Question

Given: MQ= NT, MQ||NT
Prove: MN = TQ

Answer 1

`\( MQ \cong NT \)` and
`\( MQ \parallel NT \), \( MQNT \)`is a parallelogram, and thus
`\( MN \cong TQ \)` by the properties of a parallelogram.

The image contains a geometric diagram with a quadrilateral
`\( MQNT \)` and a line segment
`\( MT \)`. The following information is given and required to be proved:

Given:

`\( MQ \cong NT \) (Segment \( MQ \) is congruent to segment \( NT \))`

`\( MQ \parallel NT \) (Line \( MQ \) is parallel to line \( NT \))`

Prove:

`\( MN \cong TQ \) (Segment \( MN \) is congruent to segment \( TQ \))`

The diagram shows quadrilateral
`\( MQNT \)` with
`\( MQ \)` and
`\( NT \)` as opposite sides and
`\( MN \)` and
`\( QT \)` as the other pair of opposite sides. There are arrows on lines
`\( MQ \) and \( NT \)` indicating they are parallel, and tick marks on
`\( MQ \) and \( NT \)` indicating they are of equal length.
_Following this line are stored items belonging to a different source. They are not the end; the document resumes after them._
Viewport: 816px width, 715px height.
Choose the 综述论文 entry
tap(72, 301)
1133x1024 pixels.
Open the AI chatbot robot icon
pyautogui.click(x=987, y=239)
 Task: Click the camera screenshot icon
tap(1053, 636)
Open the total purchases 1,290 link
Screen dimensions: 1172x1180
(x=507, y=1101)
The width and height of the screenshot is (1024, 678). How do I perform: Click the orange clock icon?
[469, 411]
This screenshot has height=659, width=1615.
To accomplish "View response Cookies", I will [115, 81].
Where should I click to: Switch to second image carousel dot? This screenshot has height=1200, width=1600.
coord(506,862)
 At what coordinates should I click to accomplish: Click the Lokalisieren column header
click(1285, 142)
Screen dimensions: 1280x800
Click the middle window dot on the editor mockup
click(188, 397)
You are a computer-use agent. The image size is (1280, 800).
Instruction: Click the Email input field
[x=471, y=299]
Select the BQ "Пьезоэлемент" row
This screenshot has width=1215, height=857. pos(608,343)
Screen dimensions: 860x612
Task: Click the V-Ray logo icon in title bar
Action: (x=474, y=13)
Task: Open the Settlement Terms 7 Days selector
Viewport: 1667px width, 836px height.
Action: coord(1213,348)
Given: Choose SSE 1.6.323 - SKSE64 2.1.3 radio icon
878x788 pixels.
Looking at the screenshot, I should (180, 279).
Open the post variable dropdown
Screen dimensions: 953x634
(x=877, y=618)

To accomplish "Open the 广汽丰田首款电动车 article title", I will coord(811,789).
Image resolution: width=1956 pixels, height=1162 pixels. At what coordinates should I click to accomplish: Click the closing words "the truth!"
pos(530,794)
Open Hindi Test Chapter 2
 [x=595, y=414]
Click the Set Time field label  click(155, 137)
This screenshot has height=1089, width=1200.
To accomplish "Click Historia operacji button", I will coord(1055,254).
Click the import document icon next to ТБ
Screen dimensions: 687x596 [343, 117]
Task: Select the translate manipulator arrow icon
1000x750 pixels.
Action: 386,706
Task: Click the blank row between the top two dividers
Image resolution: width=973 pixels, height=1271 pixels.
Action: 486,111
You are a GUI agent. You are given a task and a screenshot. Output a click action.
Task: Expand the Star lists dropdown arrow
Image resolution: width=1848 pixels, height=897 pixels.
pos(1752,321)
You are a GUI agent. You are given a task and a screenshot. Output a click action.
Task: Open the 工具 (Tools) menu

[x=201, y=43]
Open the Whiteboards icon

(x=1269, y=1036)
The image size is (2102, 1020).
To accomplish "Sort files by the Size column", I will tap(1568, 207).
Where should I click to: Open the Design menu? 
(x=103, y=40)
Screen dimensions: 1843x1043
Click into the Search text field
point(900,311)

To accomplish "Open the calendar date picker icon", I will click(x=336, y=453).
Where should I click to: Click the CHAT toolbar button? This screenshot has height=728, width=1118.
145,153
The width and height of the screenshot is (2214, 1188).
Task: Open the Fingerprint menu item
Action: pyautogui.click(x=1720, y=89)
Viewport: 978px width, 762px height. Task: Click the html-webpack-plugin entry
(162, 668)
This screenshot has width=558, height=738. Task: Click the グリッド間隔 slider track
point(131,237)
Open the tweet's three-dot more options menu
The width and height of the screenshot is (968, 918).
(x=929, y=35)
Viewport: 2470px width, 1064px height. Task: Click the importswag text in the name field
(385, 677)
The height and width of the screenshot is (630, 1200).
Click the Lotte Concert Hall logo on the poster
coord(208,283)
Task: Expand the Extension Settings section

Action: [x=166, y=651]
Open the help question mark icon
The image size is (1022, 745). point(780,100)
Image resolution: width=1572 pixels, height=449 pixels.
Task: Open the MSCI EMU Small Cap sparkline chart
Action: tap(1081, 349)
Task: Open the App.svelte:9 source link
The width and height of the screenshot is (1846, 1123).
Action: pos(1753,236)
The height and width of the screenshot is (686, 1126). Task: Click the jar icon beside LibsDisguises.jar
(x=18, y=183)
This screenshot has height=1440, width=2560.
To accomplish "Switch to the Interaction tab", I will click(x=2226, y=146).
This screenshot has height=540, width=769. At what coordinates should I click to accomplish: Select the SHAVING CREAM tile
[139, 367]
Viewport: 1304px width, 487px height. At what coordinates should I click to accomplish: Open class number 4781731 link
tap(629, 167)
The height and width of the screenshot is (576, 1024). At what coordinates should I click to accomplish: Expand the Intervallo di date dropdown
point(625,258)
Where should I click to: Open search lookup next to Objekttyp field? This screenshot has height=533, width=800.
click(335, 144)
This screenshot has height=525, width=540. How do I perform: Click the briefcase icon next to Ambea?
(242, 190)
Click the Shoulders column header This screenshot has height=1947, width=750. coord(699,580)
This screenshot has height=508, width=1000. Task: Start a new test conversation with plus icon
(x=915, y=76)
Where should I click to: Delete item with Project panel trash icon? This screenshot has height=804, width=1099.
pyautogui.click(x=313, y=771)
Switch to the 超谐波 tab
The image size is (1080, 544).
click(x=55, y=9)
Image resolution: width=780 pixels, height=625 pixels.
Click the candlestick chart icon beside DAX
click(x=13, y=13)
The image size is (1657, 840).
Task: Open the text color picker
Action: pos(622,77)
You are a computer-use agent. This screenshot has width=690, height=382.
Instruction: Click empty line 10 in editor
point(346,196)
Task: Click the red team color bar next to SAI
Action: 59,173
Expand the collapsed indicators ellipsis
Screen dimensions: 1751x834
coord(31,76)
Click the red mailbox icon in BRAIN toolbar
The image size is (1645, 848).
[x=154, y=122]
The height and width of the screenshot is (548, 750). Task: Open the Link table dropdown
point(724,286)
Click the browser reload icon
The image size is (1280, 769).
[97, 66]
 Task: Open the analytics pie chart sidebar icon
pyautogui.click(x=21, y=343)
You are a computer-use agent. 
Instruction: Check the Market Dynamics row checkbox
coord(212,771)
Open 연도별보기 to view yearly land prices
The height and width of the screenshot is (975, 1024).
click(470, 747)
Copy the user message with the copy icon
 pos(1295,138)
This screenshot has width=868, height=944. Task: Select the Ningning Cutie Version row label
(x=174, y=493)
To solve the given problem, we will use properties of parallelograms, as the given information suggests that
`\( MQNT \)` could be a parallelogram.

Given:
`\( MQ \cong NT \) and \( MQ \parallel NT \)`

To Prove:
`\( MN \cong TQ \)`

Step 1: Identify Properties

If one pair of opposite sides of a quadrilateral are both congruent and parallel, then the quadrilateral is a parallelogram.

Step 2: Apply Properties

- By the definition of a parallelogram, the opposite sides are congruent. Therefore, if
`\( MQNT \)` is a parallelogram, then
`\( MN \cong TQ \)`.

Step 3: Conclusion

Since
`\( MQ \cong NT \)` and
`\( MQ \parallel NT \), \( MQNT \)`is a parallelogram, and thus
`\( MN \cong TQ \)` by the properties of a parallelogram.